On July 31, 2013, the Virginia Department of Transportation (“VDOT”) executed a $108 million lump-sum design-build contract with Bizzack Construction, LLC (“Bizzack”) for the design and construction of the rough-grade roadbed for the U.S. Route 460 Connector “Phase II.” The “460 Connector Phase II” project is a 6.2-mile four-lane, limited access highway located between the U.S. Route 460 Connector Phase I, which is under construction near Breaks Interstate Park, Route 460 and the proposed Route 121 (Coalfields Expressway) interchange in Buchanan County, Virginia. This route is designated as part of “Corridor Q” by the Appalachian Regional Commission and part of the Appalachian Development Highway System, a program originally envisioned by President Lyndon B. Johnson to bring commerce and transportation to Appalachia.
The design-build contract employs an innovative coal synergy concept to provide a road to rough grade, resulting in a substantial reduction of anticipated costs compared to traditional construction methods. A second contract would pave the road and complete the project for motorists to use. Completion of the rough-grade roadbed is scheduled for early 2018.

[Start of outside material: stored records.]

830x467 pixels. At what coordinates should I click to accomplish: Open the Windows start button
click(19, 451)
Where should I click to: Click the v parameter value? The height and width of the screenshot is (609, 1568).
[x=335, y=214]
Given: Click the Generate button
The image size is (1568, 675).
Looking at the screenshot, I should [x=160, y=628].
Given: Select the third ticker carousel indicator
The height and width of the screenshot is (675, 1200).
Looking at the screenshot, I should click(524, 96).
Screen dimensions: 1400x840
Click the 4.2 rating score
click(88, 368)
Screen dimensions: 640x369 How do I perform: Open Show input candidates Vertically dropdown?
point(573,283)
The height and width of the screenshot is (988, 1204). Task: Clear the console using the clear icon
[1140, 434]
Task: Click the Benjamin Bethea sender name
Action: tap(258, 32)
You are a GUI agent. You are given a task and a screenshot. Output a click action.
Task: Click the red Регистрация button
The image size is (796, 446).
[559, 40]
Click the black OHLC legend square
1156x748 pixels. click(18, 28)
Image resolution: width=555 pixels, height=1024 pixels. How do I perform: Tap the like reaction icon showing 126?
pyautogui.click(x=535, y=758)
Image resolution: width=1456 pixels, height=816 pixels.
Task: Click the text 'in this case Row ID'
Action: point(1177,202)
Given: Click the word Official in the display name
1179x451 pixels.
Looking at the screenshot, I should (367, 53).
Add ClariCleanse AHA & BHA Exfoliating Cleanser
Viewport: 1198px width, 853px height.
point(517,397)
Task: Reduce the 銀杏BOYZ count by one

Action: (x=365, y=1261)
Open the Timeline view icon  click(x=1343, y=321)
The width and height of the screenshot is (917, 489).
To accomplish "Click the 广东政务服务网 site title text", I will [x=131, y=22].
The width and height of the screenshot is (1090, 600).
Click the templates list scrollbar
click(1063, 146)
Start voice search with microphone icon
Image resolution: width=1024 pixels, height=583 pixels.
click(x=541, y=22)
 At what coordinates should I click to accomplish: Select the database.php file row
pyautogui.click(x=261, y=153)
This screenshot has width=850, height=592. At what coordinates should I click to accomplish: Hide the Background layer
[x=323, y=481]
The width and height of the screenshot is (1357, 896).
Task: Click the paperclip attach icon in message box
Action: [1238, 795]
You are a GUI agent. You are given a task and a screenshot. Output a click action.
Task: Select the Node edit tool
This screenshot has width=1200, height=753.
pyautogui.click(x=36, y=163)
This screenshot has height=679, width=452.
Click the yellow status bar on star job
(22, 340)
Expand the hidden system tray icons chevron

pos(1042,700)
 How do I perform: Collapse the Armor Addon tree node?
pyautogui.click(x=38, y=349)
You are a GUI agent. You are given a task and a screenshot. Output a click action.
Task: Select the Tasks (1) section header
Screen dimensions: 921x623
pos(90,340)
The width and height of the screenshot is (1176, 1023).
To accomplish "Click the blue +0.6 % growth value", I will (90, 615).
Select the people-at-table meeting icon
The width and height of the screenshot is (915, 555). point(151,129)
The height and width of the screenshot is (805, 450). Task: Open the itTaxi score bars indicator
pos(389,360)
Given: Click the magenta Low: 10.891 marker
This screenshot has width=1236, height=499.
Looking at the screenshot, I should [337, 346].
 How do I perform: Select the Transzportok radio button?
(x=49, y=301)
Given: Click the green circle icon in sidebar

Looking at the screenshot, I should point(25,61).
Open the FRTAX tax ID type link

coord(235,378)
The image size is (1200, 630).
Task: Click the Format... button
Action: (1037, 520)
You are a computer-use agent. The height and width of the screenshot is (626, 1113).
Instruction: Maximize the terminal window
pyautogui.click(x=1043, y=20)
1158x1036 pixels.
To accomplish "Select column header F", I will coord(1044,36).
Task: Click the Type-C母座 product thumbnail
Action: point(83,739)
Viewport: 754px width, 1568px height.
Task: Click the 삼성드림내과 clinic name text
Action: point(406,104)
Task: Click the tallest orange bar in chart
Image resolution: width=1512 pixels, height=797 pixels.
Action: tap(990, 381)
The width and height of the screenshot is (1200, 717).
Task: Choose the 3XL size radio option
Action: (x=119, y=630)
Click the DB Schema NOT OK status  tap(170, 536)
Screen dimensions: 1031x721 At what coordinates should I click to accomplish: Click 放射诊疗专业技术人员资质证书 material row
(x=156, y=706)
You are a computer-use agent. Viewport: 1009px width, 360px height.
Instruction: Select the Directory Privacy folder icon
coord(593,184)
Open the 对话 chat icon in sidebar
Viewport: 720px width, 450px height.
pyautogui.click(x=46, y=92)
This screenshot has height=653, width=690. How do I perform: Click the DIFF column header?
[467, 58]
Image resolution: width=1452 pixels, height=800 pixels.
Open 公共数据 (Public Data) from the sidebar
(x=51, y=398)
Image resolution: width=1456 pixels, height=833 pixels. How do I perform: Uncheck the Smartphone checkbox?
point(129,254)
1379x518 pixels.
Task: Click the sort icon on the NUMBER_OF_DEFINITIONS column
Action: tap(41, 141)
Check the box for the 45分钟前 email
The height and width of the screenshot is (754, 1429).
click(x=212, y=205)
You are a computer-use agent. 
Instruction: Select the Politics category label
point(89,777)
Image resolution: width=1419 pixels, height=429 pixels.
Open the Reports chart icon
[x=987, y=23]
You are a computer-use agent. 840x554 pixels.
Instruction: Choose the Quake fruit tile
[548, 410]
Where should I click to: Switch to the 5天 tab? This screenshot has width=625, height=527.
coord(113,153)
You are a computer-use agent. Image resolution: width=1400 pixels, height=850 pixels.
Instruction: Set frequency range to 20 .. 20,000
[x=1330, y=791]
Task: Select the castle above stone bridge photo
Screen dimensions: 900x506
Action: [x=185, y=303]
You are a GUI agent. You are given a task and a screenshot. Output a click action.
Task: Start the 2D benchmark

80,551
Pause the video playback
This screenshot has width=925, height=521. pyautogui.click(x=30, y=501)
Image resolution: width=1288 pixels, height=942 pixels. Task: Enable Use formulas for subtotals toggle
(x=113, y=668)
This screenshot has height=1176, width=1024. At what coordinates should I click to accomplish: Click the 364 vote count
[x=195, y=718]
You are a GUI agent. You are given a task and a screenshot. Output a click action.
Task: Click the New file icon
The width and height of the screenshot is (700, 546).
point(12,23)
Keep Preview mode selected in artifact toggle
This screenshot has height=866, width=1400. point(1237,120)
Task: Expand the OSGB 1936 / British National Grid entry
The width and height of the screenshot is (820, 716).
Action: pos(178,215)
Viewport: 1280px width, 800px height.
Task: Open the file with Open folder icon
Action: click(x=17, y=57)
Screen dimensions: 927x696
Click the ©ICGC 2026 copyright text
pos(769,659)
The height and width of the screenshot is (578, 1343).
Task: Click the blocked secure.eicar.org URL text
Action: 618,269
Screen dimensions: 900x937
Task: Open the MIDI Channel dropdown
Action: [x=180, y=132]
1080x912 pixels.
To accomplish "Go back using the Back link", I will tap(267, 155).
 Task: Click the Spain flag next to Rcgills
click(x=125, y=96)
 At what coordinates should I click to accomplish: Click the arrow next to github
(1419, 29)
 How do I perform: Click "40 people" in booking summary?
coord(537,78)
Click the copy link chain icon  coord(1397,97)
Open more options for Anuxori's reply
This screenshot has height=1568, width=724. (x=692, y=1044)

Bizzack, through its subsidiary, Rapoca Energy, had secured considerable surface and subsurface real property rights as well as arrangements with mining companies in the vicinity of the planned right of way. Through this design-build contract, Bizzack at once gives the mining companies a place and use for their mining spoils and access to areas previously uneconomical to pursue mining, but for VDOT’s desire for a road. VDOT avoids the cost for “fill” and other road-bed material needed to construct the road to highway design speeds and slopes.
The coal synergy concept thus reduces road building costs substantially by using a coal companies’ larger-scale earth moving equipment and construction techniques to prepare the road bed to rough grade, and allowing the companies to recover marketable coal reserves during the road bed preparation. To maximize the coal synergy opportunities, the design-build contract contains provisions so that portions of the revenues from the sale of the marketable coal would reduce the contract price if marketable coal is extracted above a certain quantity. Virginia Transportation Secretary Sean Connaughton specifically addressed the cost-savings advantages of the coal synergy strategy in prior remarks about this project, observing that it affords the Commonwealth of Virginia the ability to deliver the 460 Connector Phase II project at “a much reduced cost.”
To mark this major milestone, Governor Bob McDonnell, VDOT Deputy Commissioner Charlie Kilpatrick and Virginia Senator Phillip Puckett braved the foggy conditions to host an event on August 10, 2013 in Buchanan County, Virginia. Governor McDonnell highlighted the project as a “key connection” that “will open up southwestern Virginia to more job and business opportunities.”